Passion tips the scales of justice in an engaging if somewhat disappointing thriller.
On a dark rainy night in Manhattan in 1945, NYPD homicide detectives Jimmy Finn and Jake Downing investigate the death of Wallace Reed, prominent judge. Murder seems likely—a heavy, bloody gavel lies on the floor of the judge’s study. City Democratic boss Manny Troy orders young, virile Downing to guard Reed’s wife Cynthia. Downing is besotted with the widow (“the delicate lines of her beautiful face made my breath catch in my throat”). Do they get it on? Is Finn an Irish cop? Then, on a windy day at a Brooklyn cemetery in 1975, Downing buries his wife Mary. He is guilt-ridden over the damage his affair with Cynthia wreaked on his marriage and on his daughter, born on an afternoon Jake was making passionate love to Cynthia. But he’s also anguished: He knows the wrong man got the chair for the judge’s murder—and he entreats Finn to join him in reopening the case. Their superiors try to warn the detectives off, the same thing that happened in ’45. What do they hide? Two parallel narratives ensue.
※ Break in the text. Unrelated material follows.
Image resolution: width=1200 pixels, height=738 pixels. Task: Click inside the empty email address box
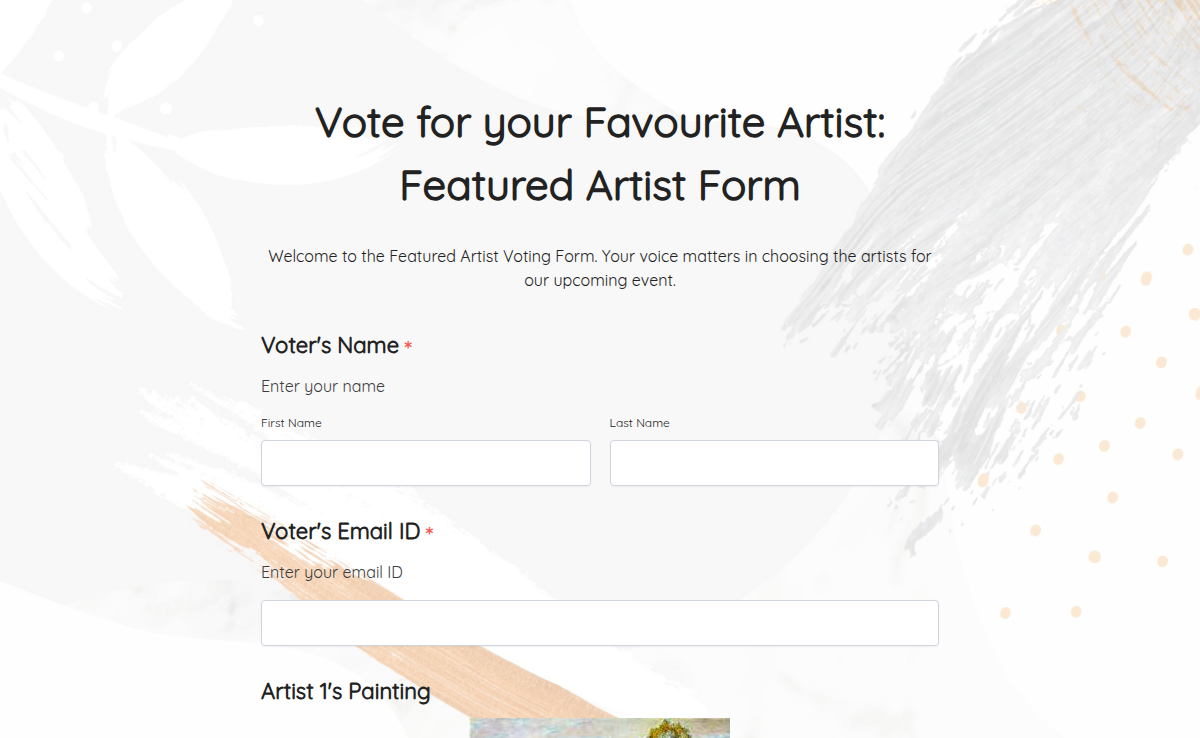tap(600, 622)
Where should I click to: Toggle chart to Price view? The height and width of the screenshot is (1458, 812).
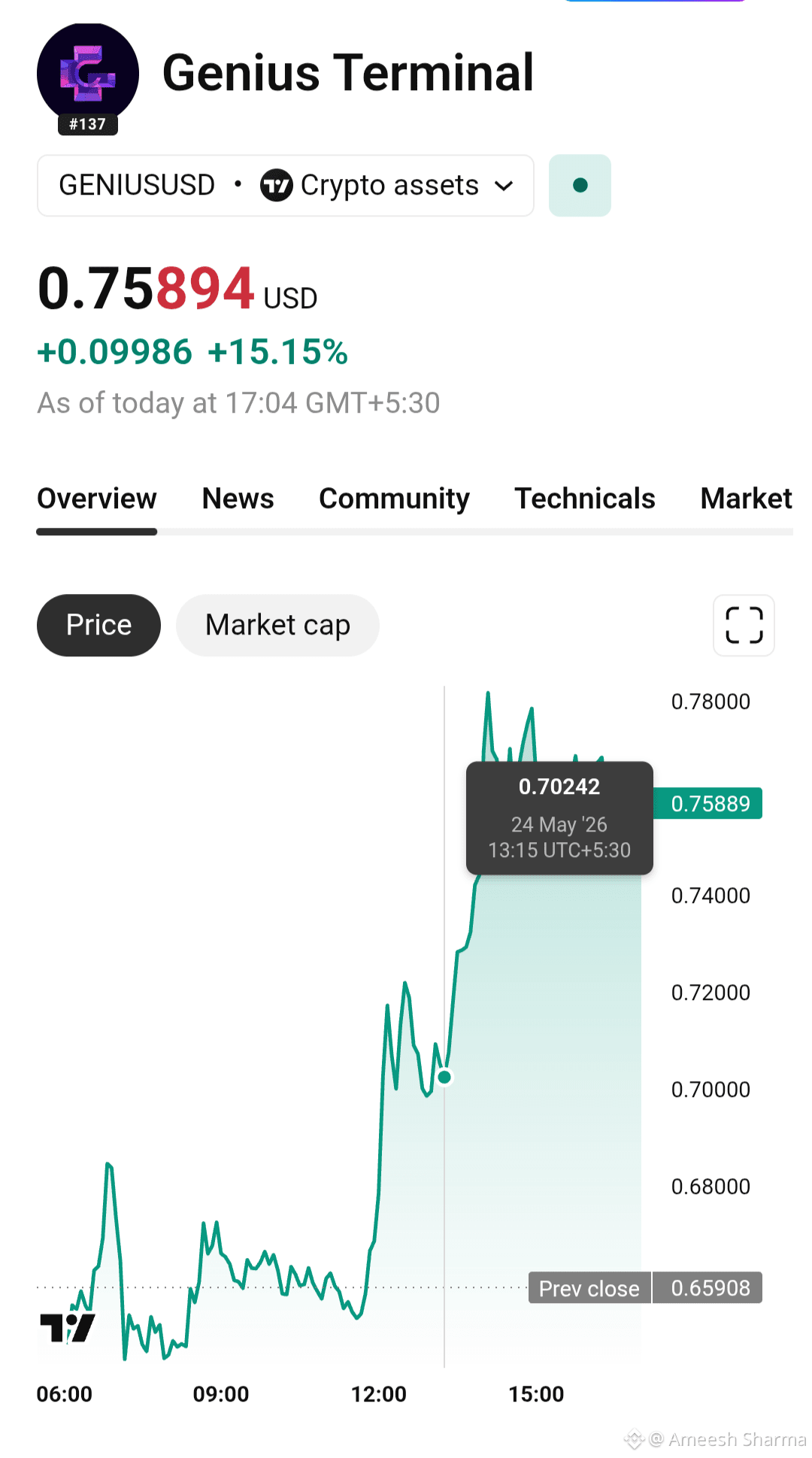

One follows the investigation in ’45, with Heffernan (Unholy Order, 2002, etc.) bypassing much of the rich detail the period offers and focusing instead on the puzzling questions in the case. Was the judge’s blind involvement in a deal to sell land for the United Nations a motive for the killer? Did Troy or Cynthia smash the judge’s skull? The questions persist in ’75 as the other storyline follows investigators whose newer, sharper technologies promise answers at last. The latter won’t surprise as much as the motives and morals of everyone involved will unsettle the reader.
Heffernan’s case holds attention throughout, but his characters and their melancholy are seldom palpable or haunting.